Umfrage: AfD erstmals sechs Punkte vor Union – Zustimmung zur „Brandmauer“ bröckelt

Symbolbild: KI

Die politische Stimmung in Deutschland hat sich weiter zugespitzt. Erstmals liegt die AfD in einer repräsentativen Umfrage klar vor der Union. Gleichzeitig bröckelt die Unterstützung für die „Brandmauer“ gegen die AfD merklich, besonders in den Reihen der CDU/CSU-Wähler. Ein deutliches Signal des wachsenden Unmuts mit der aktuellen Bundesregierung.

Die AfD baut ihren Vorsprung in der Wählergunst weiter aus. Laut der aktuellen YouGov-Sonntagsfrage käme die Partei bei einer Bundestagswahl am kommenden Sonntag auf 28 Prozent (+1 zum Vormonat). Die Union (CDU/CSU) rutscht hingegen auf 22 Prozent (-1) ab – der niedrigste Wert bei YouGov seit September 2021. Der Abstand beträgt damit erstmals sechs Prozentpunkte.

Für die AfD ist das Ergebnis ein neuer Rekordwert. Die Partei profitiert offenbar von der anhaltenden Unzufriedenheit mit der schwarz-roten Bundesregierung unter Kanzler Friedrich Merz. Auch andere Institute zeigen einen ähnlichen Trend: Im RTL/ntv-Trendbarometer (Forsa) liegt die AfD bei 27 Prozent, die Union bei 22 Prozent.

SPD und Grüne kommen jeweils auf etwa 13 Prozent. Die Linke kommt auf 11 Prozent. FDP und BSW kämpfen mit der Fünf-Prozent-Hürde. Die sonstigen Parteien kommen zusammen auf fünf Prozent.

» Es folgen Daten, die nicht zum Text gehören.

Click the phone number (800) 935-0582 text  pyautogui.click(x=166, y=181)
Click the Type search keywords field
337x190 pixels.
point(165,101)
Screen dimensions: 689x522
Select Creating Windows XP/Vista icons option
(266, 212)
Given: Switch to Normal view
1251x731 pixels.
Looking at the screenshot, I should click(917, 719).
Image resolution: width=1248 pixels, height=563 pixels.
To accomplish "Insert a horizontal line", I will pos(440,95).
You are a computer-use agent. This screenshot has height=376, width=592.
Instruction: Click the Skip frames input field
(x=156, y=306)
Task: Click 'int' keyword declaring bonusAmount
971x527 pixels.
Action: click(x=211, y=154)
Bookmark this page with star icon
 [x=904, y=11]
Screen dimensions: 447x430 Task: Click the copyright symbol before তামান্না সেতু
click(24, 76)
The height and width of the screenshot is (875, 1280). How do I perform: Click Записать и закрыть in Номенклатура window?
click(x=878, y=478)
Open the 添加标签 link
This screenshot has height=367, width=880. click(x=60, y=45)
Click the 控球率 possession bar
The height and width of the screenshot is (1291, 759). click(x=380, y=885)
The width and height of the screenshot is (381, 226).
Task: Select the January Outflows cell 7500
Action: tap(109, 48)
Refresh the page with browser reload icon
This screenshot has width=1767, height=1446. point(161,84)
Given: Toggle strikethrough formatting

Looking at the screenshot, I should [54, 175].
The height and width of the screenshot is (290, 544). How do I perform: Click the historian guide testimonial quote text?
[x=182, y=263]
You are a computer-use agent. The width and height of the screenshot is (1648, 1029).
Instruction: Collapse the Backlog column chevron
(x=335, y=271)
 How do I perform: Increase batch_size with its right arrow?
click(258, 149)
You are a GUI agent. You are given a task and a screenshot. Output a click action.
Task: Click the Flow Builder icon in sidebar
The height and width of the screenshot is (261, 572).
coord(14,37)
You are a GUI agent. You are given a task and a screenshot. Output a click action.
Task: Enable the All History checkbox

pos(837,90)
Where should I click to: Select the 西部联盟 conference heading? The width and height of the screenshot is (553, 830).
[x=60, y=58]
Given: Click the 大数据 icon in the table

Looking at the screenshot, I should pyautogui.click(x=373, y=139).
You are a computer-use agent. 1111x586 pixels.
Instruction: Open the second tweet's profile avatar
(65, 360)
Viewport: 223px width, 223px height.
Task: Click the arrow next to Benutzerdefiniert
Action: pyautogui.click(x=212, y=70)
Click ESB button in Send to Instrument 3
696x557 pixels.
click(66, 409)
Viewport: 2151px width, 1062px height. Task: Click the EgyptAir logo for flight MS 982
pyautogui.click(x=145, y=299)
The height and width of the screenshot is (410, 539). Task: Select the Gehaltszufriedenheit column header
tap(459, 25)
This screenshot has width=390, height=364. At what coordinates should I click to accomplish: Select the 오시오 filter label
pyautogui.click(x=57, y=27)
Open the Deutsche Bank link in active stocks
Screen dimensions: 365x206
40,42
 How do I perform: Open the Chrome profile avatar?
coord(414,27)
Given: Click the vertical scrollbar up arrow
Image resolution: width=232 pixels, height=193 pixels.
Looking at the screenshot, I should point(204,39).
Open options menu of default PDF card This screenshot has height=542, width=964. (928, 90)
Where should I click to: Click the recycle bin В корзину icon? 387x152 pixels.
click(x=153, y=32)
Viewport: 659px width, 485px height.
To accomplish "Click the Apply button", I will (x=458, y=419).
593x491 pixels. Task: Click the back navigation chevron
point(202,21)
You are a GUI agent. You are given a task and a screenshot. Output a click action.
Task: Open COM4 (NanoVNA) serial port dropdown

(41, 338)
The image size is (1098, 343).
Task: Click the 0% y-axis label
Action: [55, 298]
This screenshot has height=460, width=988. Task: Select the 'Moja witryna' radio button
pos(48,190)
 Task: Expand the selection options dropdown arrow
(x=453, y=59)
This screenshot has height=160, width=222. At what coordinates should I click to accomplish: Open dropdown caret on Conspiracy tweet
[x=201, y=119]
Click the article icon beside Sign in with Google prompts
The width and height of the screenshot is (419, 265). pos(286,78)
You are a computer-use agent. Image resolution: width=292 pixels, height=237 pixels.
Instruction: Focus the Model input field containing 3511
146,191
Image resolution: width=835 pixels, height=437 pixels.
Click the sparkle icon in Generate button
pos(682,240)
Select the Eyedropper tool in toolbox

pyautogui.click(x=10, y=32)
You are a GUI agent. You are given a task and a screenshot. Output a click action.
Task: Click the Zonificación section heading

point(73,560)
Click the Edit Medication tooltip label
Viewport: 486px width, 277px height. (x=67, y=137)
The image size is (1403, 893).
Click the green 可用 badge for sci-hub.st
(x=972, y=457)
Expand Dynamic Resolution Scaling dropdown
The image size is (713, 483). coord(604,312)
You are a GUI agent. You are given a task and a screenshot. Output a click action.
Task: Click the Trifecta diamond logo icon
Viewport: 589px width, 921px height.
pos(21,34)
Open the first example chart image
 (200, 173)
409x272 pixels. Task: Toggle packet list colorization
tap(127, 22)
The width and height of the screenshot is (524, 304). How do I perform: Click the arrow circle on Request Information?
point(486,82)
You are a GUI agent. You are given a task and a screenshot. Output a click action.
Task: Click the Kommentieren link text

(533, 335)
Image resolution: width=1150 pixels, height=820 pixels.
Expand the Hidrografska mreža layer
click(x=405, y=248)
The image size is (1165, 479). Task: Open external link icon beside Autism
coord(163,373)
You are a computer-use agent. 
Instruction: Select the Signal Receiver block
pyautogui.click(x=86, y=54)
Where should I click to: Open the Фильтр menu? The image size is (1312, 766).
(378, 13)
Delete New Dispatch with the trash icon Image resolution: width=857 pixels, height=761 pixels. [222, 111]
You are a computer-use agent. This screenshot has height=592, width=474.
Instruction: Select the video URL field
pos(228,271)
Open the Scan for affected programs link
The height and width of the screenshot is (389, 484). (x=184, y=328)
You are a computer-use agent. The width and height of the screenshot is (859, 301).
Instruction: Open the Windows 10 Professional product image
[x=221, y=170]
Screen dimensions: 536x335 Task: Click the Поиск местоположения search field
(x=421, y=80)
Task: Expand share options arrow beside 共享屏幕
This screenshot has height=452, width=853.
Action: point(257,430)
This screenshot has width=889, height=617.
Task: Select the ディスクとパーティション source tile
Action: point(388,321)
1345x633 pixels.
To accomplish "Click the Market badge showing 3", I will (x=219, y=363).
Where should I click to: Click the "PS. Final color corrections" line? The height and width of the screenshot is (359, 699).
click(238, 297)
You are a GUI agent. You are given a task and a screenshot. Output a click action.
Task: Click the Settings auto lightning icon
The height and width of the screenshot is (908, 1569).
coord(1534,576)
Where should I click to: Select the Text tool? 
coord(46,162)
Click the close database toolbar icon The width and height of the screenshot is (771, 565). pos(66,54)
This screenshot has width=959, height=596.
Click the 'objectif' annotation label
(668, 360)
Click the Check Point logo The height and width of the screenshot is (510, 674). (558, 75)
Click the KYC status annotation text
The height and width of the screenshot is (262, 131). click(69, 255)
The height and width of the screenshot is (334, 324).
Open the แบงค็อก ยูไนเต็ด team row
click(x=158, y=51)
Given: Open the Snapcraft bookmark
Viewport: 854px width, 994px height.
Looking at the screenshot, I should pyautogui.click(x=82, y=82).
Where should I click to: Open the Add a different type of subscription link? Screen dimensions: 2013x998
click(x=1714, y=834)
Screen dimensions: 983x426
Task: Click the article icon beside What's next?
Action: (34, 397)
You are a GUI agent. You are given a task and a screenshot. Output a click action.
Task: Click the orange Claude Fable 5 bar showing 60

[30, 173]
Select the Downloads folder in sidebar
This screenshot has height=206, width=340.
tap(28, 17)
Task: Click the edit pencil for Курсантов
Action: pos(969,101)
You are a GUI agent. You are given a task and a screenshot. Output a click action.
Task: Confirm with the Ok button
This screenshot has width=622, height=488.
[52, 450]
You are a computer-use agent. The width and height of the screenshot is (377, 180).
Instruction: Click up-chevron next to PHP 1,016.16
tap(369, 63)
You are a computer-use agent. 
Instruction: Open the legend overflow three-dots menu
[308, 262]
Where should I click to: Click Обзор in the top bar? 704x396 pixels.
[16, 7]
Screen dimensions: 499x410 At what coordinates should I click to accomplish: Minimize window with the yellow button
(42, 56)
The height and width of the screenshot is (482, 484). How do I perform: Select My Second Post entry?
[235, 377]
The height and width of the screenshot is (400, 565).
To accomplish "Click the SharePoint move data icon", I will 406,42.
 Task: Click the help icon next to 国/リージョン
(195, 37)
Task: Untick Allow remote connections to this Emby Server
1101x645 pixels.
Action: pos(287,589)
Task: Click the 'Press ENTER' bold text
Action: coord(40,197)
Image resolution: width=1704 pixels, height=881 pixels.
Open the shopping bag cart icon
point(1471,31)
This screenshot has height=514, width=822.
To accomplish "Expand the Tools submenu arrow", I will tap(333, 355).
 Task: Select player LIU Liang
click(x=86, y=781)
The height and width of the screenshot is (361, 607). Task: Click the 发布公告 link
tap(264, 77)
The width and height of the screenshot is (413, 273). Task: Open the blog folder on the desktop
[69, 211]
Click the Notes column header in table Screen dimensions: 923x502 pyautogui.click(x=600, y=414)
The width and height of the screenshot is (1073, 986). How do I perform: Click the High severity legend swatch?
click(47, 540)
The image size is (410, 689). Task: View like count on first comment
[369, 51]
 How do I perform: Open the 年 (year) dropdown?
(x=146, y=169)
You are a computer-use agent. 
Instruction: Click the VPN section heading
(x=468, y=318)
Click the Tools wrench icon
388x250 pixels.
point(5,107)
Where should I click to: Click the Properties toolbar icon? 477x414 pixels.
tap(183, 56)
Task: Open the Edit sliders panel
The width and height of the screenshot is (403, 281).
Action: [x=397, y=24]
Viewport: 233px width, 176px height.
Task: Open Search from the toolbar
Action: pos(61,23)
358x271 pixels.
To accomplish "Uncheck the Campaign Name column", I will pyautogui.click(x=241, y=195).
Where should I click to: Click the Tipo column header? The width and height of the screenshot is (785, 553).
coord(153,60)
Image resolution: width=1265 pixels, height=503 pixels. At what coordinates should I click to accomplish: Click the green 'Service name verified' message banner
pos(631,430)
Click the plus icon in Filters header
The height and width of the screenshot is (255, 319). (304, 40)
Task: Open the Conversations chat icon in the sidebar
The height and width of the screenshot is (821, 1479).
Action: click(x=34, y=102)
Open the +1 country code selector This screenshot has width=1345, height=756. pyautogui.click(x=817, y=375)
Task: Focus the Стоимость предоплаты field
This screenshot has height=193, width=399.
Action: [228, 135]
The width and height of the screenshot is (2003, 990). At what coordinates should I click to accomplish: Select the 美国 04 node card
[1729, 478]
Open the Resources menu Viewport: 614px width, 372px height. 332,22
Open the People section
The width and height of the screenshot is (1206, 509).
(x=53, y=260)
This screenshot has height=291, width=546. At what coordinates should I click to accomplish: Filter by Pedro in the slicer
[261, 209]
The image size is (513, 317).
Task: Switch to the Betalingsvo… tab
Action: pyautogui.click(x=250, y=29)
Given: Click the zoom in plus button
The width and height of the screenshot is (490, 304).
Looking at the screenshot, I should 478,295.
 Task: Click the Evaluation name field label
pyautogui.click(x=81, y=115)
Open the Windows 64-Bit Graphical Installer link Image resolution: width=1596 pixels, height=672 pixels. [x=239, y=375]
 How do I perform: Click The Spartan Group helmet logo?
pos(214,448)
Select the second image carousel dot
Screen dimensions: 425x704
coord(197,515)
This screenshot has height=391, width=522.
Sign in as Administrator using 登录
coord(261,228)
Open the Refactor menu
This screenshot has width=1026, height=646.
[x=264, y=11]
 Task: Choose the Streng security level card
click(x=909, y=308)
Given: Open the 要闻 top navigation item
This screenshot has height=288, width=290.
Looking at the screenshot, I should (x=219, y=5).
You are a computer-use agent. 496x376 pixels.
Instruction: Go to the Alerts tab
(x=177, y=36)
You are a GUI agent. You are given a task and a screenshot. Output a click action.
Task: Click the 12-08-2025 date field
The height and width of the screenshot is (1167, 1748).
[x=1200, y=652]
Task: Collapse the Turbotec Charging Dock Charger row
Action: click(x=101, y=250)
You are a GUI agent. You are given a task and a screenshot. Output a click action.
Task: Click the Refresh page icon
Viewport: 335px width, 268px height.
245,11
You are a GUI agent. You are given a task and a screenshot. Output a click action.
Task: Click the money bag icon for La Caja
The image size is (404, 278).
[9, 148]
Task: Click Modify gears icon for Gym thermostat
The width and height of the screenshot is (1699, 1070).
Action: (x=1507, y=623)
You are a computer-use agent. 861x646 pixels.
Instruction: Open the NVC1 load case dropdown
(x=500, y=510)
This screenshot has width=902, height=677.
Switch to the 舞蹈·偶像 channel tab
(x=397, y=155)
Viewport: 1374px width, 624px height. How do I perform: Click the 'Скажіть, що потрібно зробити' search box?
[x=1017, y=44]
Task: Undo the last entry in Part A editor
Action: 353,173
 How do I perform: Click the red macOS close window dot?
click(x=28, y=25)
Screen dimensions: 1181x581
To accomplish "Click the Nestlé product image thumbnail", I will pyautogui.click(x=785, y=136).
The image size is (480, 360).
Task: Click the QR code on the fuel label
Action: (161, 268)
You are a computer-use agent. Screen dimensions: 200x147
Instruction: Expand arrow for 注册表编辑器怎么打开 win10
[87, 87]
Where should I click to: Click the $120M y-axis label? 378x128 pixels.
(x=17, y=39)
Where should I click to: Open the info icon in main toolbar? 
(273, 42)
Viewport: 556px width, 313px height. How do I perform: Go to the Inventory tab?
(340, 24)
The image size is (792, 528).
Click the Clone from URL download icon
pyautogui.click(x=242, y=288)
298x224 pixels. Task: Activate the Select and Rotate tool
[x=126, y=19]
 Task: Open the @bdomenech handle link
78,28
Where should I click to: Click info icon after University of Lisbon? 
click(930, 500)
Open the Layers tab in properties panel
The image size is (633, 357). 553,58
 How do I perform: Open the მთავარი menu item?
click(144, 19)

Parallel zur Umfrageverschiebung sinkt die Akzeptanz der sogenannten „Brandmauer“ – also der gemeinsamen Ablehnung von Koalitionen mit der AfD durch die anderen im Bundestag vertretenen Parteien. Nur noch 46 Prozent der Befragten halten diese Haltung für richtig (Februar 2025: noch 54 Prozent). 41 Prozent finden die Brandmauer falsch, 13 Prozent sind unentschieden.

Besonders deutlich zeigt sich der Rückgang bei Unions-Anhängern: Hier unterstützt nur noch jeder Zweite (50 Prozent) die Brandmauer – ein Minus von neun Punkten gegenüber Februar 2025. Bei Wählern der Grünen (89 Prozent, +3 Punkte), der Linken (76 Prozent, +9 Punkte) und der SPD (74 Prozent, +3 Punkte) ist die Ablehnung von Koalitionen mit der AfD hingegen gestiegen.

Auch die persönlichen Werte von Kanzler Friedrich Merz leiden. Die Zufriedenheit mit seiner Amtsführung sinkt weiter: Nur noch 15 Prozent bewerten seine Arbeit positiv (minus fünf Punkte zum Vormonat). 81 Prozent finden, dass er schlechte Arbeit leistet. Die schwarz-rote Koalition stößt insgesamt auf breite Skepsis. Viele Bürger sehen offenbar keine überzeugenden Lösungen bei zentralen Themen wie Migration, Wirtschaft und Energie.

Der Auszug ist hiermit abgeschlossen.